Brent Seabrook and the Blackhawks are reportedly working on a contract extension that would keep the veteran blueliner in Chicago long-term. But with the Blackhawks already up against the salary cap, they’ll need to hope for a hometown discount or managing the roster could get even tougher for GM Stan Bowman.
There are four players synonymous with the Chicago Blackhawks’ present-day success: Jonathan Toews, Patrick Kane, Duncan Keith and Brent Seabrook. But no matter how integral those four have been to the franchise, it was assumed that eventually the Blackhawks would have to break up the band.
But with the Blackhawks already facing a serious salary cap crunch — the very thing that made some believe Seabrook could be the odd-man out in Chicago — it appears GM Stan Bowman has other ideas. According to the Chicago Tribune’s Chris Kuc, the Blackhawks are, “closing in on a long-term extension,” with Seabrook.
While that’s all good and well for the Blackhawks, it begs two big questions: What, exactly, would Seabrook’s long-term extension look like and how does Bowman plan to make it all work under the salary cap?
First thing’s first: what could Seabrook’s new deal look like?
Seabrook’s second contract, a three-year, $10.5-million deal, was set to expire following 2010-11. At the time, he was averaging more than 24 minutes per game and was on pace for the best offensive season of his career. In February 2011, Seabrook inked his current five-year, $29-million contract, and he went on to finish the season with a career-best nine goals and 48 points.
That he earned a contract with an annual cap hit of $5.8-million was in hopes that he hadn’t reached his ceiling. Fact of the matter is, though, Seabrook has only eclipsed the 40-point plateau one other time in the past four seasons and, as he has aged, his ice time has slipped to roughly 22 mintues per game.
In that sense, it seems that Seabrook could be set to take a bit of a haircut when it comes to annual cap hit, but that would be entirely dependent on how he values himself in the free agent market. Seabrook shouldn’t have a higher cap hit than Keith’s $5.54-million and there’s an argument to be made he shouldn’t be out-earning Niklas Hjalmarsson ($4.1-million), either. Even still, Seabrook could command $5-million on the open market and it might take the Blackhawks ponying up that kind of cash to keep the veteran defenseman.

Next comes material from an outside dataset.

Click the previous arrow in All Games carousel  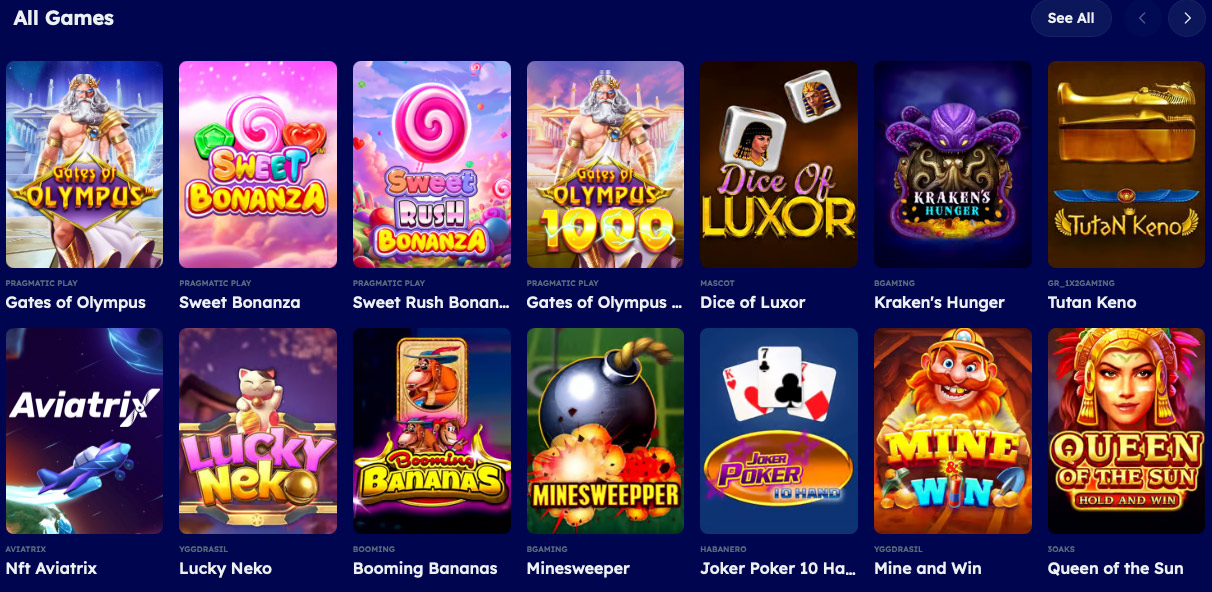click(1142, 18)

With the assumption Seabrook’s ask tops out in the $5-5.5-million range, how exactly does Bowman make it all work? At present, the Blackhawks have less than $1-million in cap space for 2015-16, with Andrew Shaw, Marcus Kruger, Viktor Tikhonov and Jeremy Morin set to come off the books next season. Those four contracts expiring, plus Seabrook’s, means more than $11-million is set to open up for Chicago. However, it’s important to note center Artem Anisimov is due a $1.27-million raise, which could make any increase in the cap negligible.
One would assume Kruger will be back with Chicago, as he’s the cornerstone of their bottom-six. Shaw has become a fan favorite, but his offense could be replaceable. Tikhonov’s ability is a question mark and Morin is a fringe player at the moment. With Kruger in the $3-million range (on the high end), Seabrook at $5.5-million and Anisimov’s raise, the Blackhawks could still have roughly $3-million to work with.
While the money (almost shockingly) works, it doesn’t leave the Blackhawks much room to fill out their roster. With Kruger and Seabrook back at the estimated top-end prices, Chicago would have nine forwards, six defensemen and two goaltenders under contract at more than $68-million. And if they want to bring Shaw and/or Tikhonov back, the matter is even further complicated. As always, Bryan Bickell’s name — and his $4-million cap hit — will be floated out there. With Bickell gone, keeping the roster intact would be easier, but it’s not going to be a walk in the park.
Of course, there’s always the possibility of a discounted price for the Blackhawks when it comes to Seabrook’s extension. That, too, would make things much easier for Bowman. But the veteran blueliner has a chance to cash in next off-season and he wouldn’t be wrong to take it.
Chicago’s front office has earned the benefit of the doubt when it comes to constructing the roster and working within the salary cap, especially considering they’ve blown up the roster twice since 2010 and still managed to capture two additional Stanley Cups. But should the Blackhawks and Seabrook come to terms on a long-term deal anywhere near the $5-million range, there will be more difficult decisions for Bowman’s Blackhawks in the salary cap world.